The Sleeping Beauty Review


Lauryn Lieske

Looking to entertain, excite, and enchant your younger siblings, cousins, nieces or nephews, or the children you babysit for an afternoon or evening? Cardinal Stritch University presented the play, The Sleeping Beauty, from February 16th to February 25.

This university has their students perform a children’s play every year, and welcomed all alumni for Alumni Family Day during the performance on February 17th in the Nancy Kendall Theater, which had crafts before the show such as coloring a paper crown with glitter glue, markers, crayons, and stickers, as well as a photo booth and snacks like cookies, goldfish, jello, and apple juice.

Dianne Sposito, an alumna from Stritch, and Mark Boergers wrote the script for this production along with Boergers also directing the play. Back in February 2016, Sposito co-wrote Cinderella for the premiere at Stritch as well.

The Sleeping Beauty revolves around the retold fairytale of the christening of a royal baby princess who is cast a fatal spell from a forgotten faerie that could put the entire kingdom to sleep. Due to this slumbersome spell, the princess’s parents must keep her secretly unseen and concealed inside the castle in order to keep her safe.
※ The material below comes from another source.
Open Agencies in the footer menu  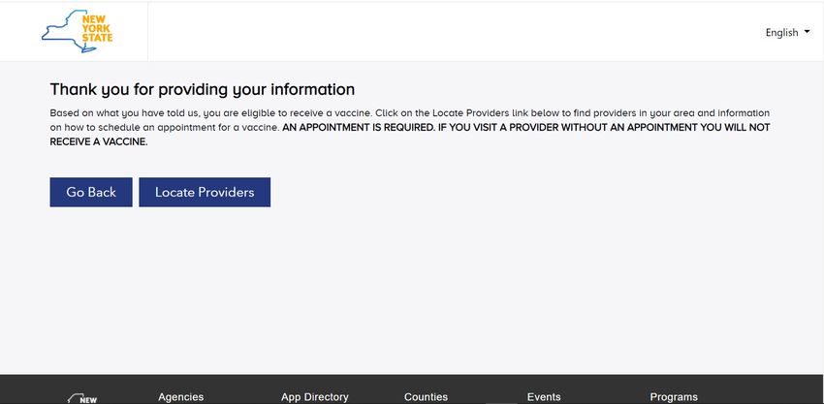click(x=180, y=397)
Luckily, the princess has an apprentice as well as four faeries protecting and watching over her, but that doesn’t stop the forgotten, evil faerie from convincing the princess to prick her finger on the woven spindle on her sixteenth birthday. One day, though, the princess’s apprentice announces this incident to the young prince, the only one who can awake the princess and the entire kingdom from her slumber.
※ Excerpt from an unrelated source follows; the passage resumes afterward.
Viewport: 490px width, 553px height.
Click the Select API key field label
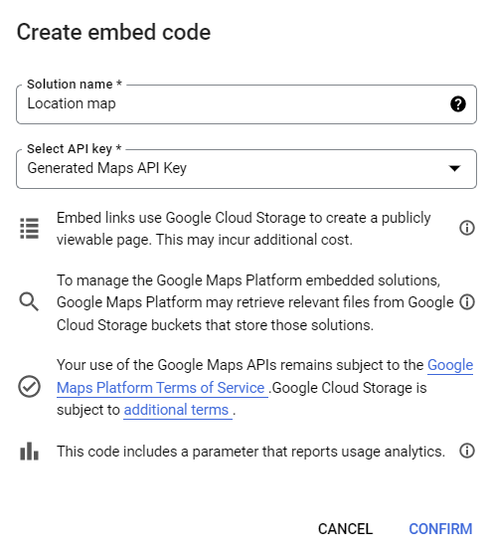tap(74, 149)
The plot of The Sleeping Beauty production is also different from the original Disney movie, too. In the play, there is an apprentice and four flower faeries, Dahlia, Daffodil, Blue Bell, and Violet who watch over and guide the princess, while in the movie, there is no apprentice and only three fairies, Flora, Fauna, and Merryweather. Medler, the forgotten faerie in the play prompts the princess to prick her finger on the spindle, while in the movie it is the jealous witch, Maleficent. Finally, in the play, the prince does not get kidnapped, imprisoned, or forced to fight the forgotten faerie, while in the movie, the prince does. Both versions of the story are innovative and imaginative, but the plot would have been more appealing and engaging in the play if the prince was jailed and did have to battle the forgotten faerie.
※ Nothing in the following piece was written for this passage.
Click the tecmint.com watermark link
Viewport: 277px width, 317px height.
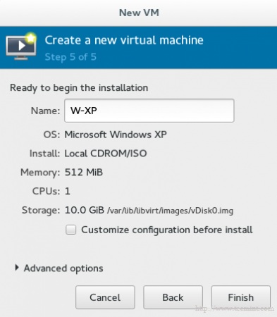click(x=235, y=308)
The Nancy Kendall Theater is a small auditorium with a narrow stage located on the Stritch campus. There was no music played or sung during the performance, but there were sound effects used throughout the production. The sound effects added to the performance and depiction of the show and made the scenes feel more realistic. If there was music played or sung throughout the play though, the mood of this fairytale would have felt more imaginative and whimsical. In addition, the actors and actresses acted well, but they could have spoken a little louder.

All in all, The Sleeping Beauty at Stritch was a cute and attention-grabbing production for children to be involved in. Stritch hosted an excellent performance, their plays are undoubtedly worth seeing, and the tickets aren’t very expensive to purchase. Taking children to view a production like The Sleeping Beauty teaches them to be patient, sit still, and to learn to be quiet when others are talking too.